What needs to be done – Where the records below reach the line containing "Image resolution: width=333", start transcribing, and end with the line containing "Given: Open the Action menu", exactly and with nothing else added.
Dataset section start
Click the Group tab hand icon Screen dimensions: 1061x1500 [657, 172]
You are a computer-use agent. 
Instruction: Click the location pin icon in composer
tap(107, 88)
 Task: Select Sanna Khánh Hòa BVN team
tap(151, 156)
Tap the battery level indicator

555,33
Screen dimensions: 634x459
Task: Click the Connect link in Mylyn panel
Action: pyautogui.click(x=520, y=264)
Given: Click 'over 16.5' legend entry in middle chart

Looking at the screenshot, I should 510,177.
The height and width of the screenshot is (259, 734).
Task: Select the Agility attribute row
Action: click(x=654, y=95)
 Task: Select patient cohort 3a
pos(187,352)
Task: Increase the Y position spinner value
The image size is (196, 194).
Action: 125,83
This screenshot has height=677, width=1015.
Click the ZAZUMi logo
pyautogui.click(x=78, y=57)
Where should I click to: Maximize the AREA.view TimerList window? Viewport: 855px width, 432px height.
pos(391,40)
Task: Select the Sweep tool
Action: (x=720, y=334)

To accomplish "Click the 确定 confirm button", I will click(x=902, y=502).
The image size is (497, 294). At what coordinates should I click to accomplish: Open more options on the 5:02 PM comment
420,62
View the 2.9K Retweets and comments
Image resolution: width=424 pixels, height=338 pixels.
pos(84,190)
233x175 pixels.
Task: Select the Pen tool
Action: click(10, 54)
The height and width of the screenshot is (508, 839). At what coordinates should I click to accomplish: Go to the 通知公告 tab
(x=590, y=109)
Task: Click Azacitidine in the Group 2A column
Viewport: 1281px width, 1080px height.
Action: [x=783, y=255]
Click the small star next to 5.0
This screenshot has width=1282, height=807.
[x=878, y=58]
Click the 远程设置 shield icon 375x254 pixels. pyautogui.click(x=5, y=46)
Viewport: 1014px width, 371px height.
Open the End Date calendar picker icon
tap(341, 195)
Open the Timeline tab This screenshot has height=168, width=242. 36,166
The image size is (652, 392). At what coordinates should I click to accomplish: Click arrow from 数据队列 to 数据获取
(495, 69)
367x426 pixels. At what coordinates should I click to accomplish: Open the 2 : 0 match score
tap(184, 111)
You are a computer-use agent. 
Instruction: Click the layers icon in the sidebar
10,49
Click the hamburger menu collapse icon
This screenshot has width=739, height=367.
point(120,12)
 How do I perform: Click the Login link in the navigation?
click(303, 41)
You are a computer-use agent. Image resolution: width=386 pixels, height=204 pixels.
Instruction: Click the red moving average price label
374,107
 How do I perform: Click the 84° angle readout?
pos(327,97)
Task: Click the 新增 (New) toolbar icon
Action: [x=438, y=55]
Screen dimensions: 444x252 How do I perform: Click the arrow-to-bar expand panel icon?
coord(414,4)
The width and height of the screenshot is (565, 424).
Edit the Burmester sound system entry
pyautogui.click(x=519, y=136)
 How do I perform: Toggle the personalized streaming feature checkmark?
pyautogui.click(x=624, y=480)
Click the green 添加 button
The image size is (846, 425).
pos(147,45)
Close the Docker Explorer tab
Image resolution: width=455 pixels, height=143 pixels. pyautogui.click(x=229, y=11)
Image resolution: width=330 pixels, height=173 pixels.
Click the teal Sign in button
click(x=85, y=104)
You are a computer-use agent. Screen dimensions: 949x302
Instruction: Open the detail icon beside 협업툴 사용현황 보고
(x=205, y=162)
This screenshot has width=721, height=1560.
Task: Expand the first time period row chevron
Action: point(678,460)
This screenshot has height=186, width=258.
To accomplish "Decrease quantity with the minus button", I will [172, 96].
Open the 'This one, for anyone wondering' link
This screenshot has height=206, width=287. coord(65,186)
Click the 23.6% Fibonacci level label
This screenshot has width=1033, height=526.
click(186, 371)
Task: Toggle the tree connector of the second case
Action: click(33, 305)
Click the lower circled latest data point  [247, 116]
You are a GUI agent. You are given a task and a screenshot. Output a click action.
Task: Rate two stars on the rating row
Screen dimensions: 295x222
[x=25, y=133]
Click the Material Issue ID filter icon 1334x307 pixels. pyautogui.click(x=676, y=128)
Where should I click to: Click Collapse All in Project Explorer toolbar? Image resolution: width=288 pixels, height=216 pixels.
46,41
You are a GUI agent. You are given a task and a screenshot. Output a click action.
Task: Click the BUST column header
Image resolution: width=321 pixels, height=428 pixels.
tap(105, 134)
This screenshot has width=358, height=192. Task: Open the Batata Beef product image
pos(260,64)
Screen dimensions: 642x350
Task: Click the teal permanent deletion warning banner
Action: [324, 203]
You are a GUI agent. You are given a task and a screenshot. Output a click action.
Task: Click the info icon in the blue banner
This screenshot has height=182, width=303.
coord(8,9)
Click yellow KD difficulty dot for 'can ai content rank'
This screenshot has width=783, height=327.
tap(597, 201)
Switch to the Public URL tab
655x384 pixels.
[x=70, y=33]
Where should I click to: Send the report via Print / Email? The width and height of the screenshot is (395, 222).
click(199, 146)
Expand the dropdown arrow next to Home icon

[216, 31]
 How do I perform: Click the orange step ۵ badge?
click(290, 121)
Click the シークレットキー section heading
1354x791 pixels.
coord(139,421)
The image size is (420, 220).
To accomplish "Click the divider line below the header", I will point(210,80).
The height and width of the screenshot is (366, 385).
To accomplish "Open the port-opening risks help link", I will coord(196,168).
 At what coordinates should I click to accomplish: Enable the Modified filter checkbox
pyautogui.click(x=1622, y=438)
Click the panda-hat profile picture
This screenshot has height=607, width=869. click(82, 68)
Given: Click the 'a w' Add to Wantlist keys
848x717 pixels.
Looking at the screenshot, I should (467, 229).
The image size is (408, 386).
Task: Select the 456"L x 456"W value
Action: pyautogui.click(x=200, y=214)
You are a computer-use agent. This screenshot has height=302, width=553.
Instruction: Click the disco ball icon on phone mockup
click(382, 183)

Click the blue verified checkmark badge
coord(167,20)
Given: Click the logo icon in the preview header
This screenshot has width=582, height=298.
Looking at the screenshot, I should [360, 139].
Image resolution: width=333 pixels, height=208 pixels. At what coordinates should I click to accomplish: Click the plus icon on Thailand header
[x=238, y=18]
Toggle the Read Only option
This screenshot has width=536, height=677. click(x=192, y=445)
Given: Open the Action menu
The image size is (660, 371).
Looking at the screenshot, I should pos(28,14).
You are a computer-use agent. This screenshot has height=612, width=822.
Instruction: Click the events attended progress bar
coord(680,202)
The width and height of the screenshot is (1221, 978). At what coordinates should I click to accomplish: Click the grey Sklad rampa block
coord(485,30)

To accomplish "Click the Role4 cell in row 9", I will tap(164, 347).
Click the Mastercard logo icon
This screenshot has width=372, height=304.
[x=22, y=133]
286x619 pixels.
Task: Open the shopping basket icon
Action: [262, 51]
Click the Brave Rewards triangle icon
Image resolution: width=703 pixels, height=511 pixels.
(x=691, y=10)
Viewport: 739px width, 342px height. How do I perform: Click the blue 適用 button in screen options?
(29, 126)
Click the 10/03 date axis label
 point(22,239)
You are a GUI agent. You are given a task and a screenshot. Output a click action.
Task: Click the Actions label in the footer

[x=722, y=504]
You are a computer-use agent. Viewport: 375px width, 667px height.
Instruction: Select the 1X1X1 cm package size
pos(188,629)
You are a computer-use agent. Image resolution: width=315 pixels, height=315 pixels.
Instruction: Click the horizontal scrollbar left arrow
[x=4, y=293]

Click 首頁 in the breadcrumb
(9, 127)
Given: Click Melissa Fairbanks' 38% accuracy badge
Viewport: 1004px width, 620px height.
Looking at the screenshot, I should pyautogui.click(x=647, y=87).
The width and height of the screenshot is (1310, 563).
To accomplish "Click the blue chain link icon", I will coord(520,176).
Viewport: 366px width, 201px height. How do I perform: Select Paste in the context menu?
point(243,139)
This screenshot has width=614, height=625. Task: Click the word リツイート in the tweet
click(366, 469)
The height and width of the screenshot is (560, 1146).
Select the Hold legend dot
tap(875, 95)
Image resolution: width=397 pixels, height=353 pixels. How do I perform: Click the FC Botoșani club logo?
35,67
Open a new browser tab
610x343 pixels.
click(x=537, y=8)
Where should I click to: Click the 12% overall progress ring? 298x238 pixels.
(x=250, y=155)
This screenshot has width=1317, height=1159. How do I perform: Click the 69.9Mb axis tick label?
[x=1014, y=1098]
Dataset section end
Expected output –
Image resolution: width=333 pixels, height=208 pixels. At what coordinates should I click to accomplish: Click the plus icon on Thailand header
[x=238, y=18]
Toggle the Read Only option
This screenshot has width=536, height=677. click(x=192, y=445)
Given: Open the Action menu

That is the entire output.